As with fainting, psychosis and senility allows the human animal to disconnect with reality. Catatonic or autistic individuals are, chemically, in a place where they are not feeling anxiety. The world does not exist for them. Delusions serve the same purpose, as the individual can build a world about them that meets their needs. How much different are delusions from the games people play with themselves to make themselves more secure, more attractive, or more valued in their own eyes than they are in the eyes of others. Depression serves a purpose in causing the individual to retract and withdraw from a world that is causing injury. Time to reflect and plot a new course. Senility, outside of the genetic disease which is Alzheimer's, is greatest in those who have the least to live for. Activity and involvement actually prevents senility. Senility blunts the awareness of the aged, so they can reminisce about happier days when they were younger.

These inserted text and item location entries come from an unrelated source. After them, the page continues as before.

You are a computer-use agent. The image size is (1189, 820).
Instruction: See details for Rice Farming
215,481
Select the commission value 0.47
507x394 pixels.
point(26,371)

Human society sees psychosis as a problem because it is a disruption, but mostly because of the apparent pain the afflicted are in. Is the autistic child not frozen in fear? Is the chronic depressive not missing out on life? Is the paranoid schizophrenic not constantly on the alert and never at rest? What is not taken into the equation is what the world of the individual is like without psychosis - where pain is born quietly but is more intense. Psychosis is noisy and noticeable, where the pre-psychotic individual is usually quiet and well behaved. Then is psychosis not a problem? Of course it is, as it is the signal flag of misery.

Infants born psychotic are thus because the genetic throw of the dice gave them an ultra sensitive nature, and they are doomed to live in the sheltered world they live in. Depressives recover when they change the life situation that is distressing them, sometimes with dramatic swiftness. That so many depressives do not recover but mask their unhappiness with antidepressants does not point to the illness as being intractable so much as it points to the rigidity of society. Schizophrenics react to the same stresses as other humans, but with a stronger and quicker reaction. This is widely recognized in giving schizophrenics a more sheltered environment, but as the press is for society to reabsorb the individual, any respite from the chemical surges is short lived. Anti-psychotic drugs simply mask the raging surges, as though the fire hose were perpetually turned on the blaze so that one can say that the fire is out. The problem here is not so much that a psychosis ensues due to life stresses as that society has rigid expectation for all its citizens.

Does psychosis occur in the animal kingdom, outside of the human animal? Most certainly, a fact that veterinarians will be the first to attest to. Psychotic pets, however, are usually given the life changes that are indicated, and recover. Human society is not so kind to the human animal, who is generally drugged and told to struggle on, in place.